__What you should do__: Check each line of the data below for the word "Open", then extract the ones that have it.

__Dataset entries__:
*-*-*
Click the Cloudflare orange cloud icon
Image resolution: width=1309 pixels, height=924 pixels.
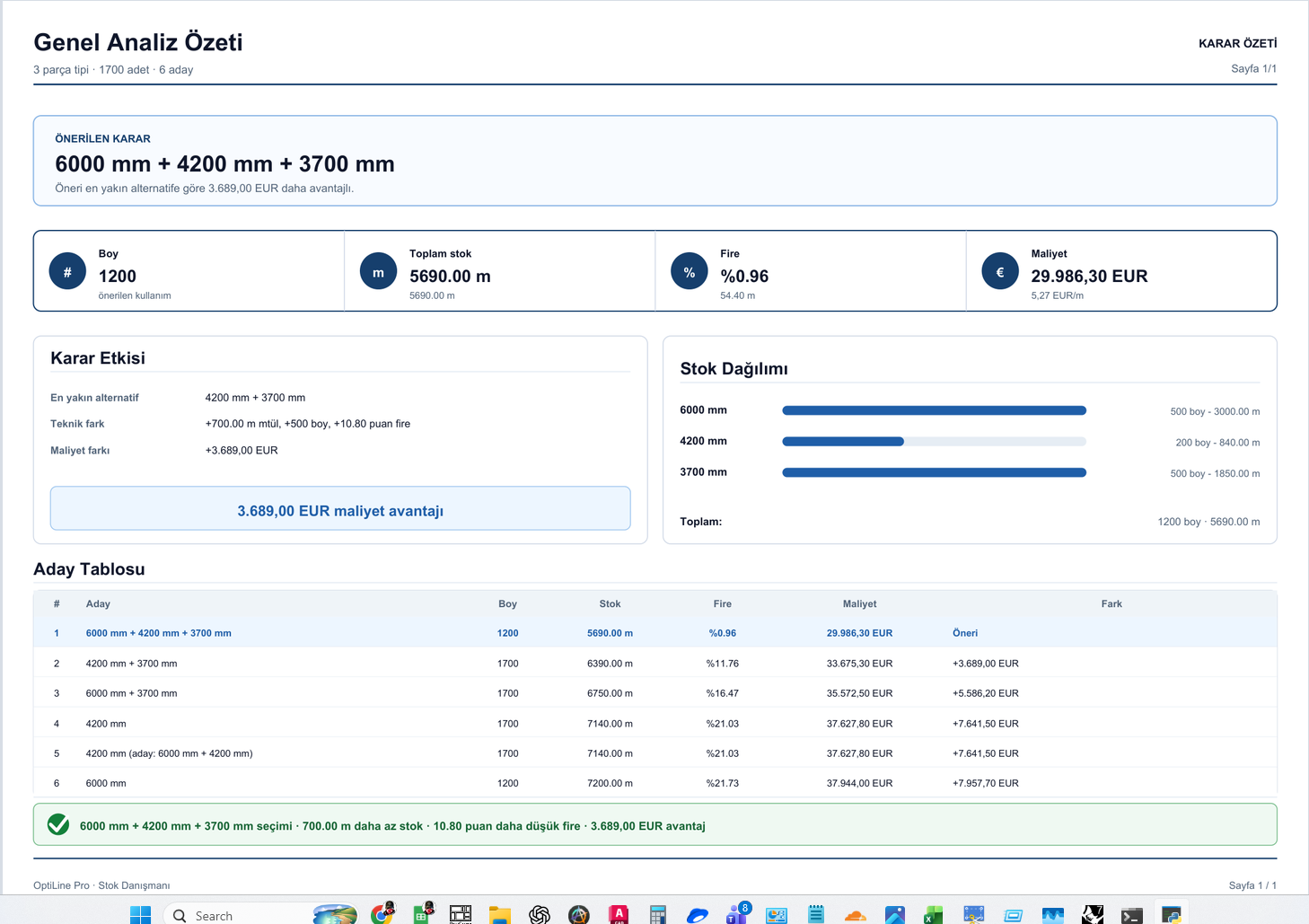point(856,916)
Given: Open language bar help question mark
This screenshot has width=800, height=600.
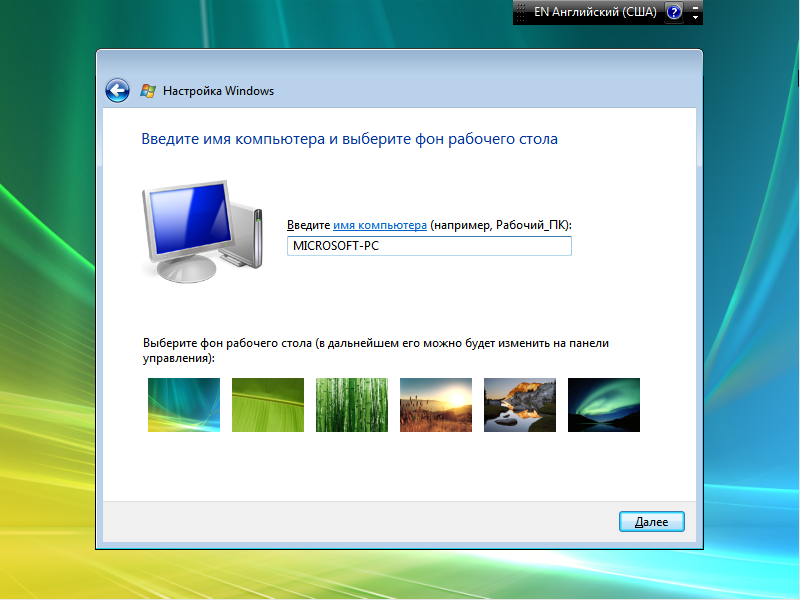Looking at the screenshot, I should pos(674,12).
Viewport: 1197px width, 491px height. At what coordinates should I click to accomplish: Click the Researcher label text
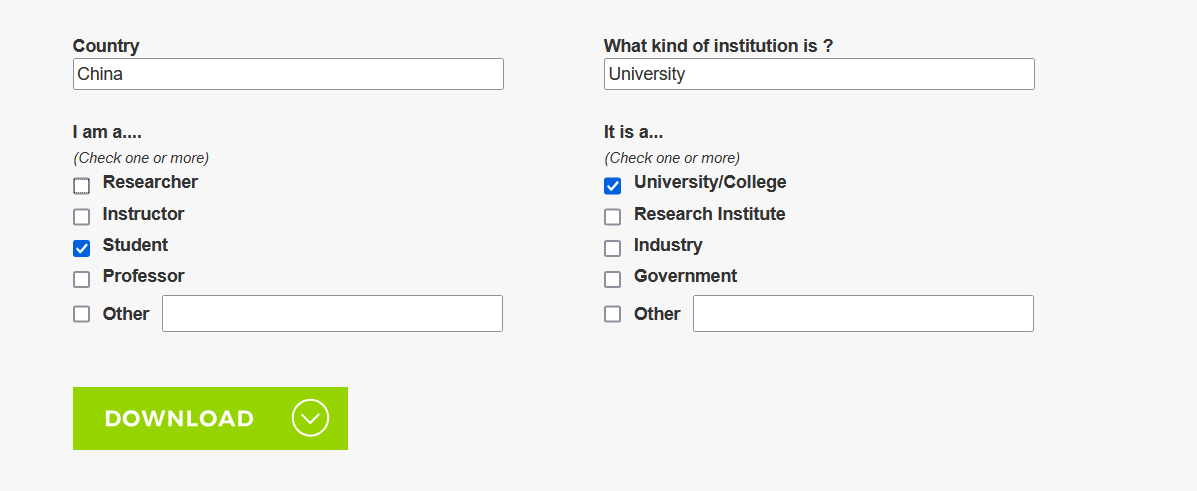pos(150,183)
*-*-*
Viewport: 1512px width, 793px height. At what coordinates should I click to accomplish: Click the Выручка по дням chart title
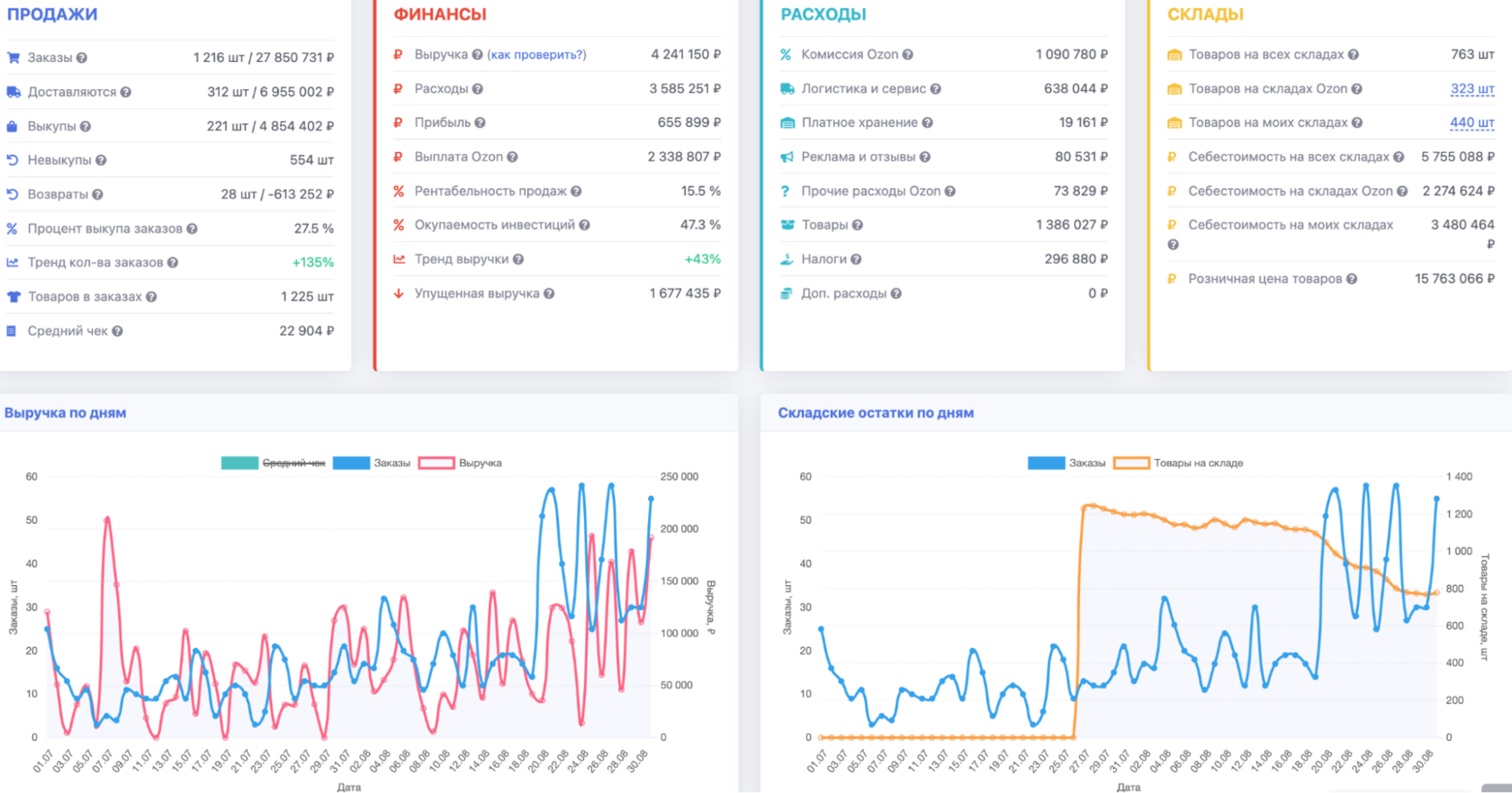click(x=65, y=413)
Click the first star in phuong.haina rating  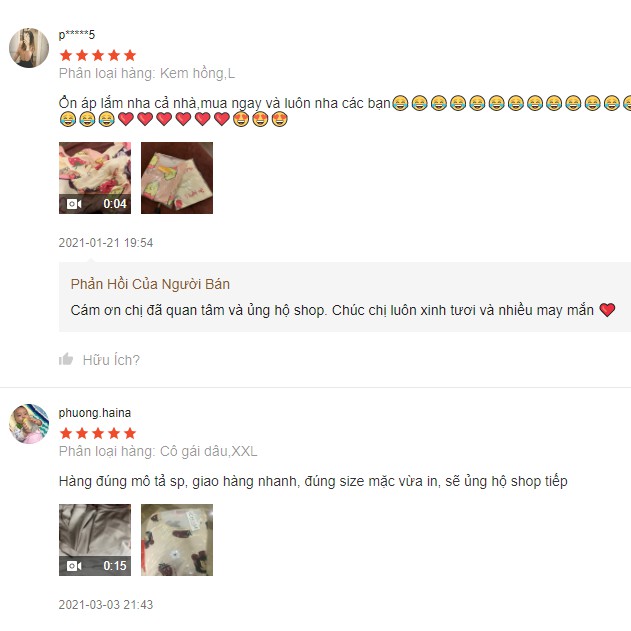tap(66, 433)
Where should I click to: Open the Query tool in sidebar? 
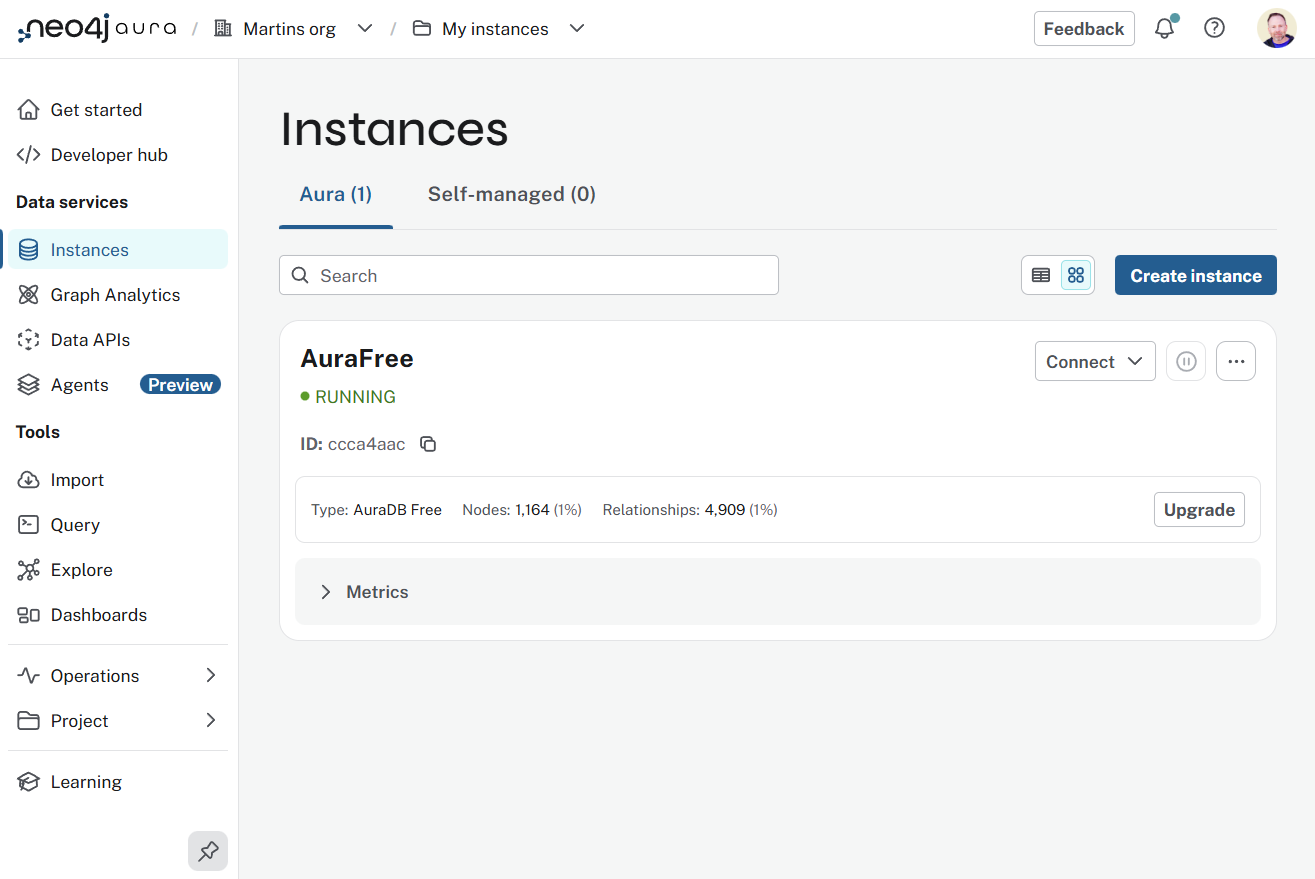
*-*-*
__Your response__:
Given: Open language bar help question mark
Where should I click to: Open the Query tool in sidebar? 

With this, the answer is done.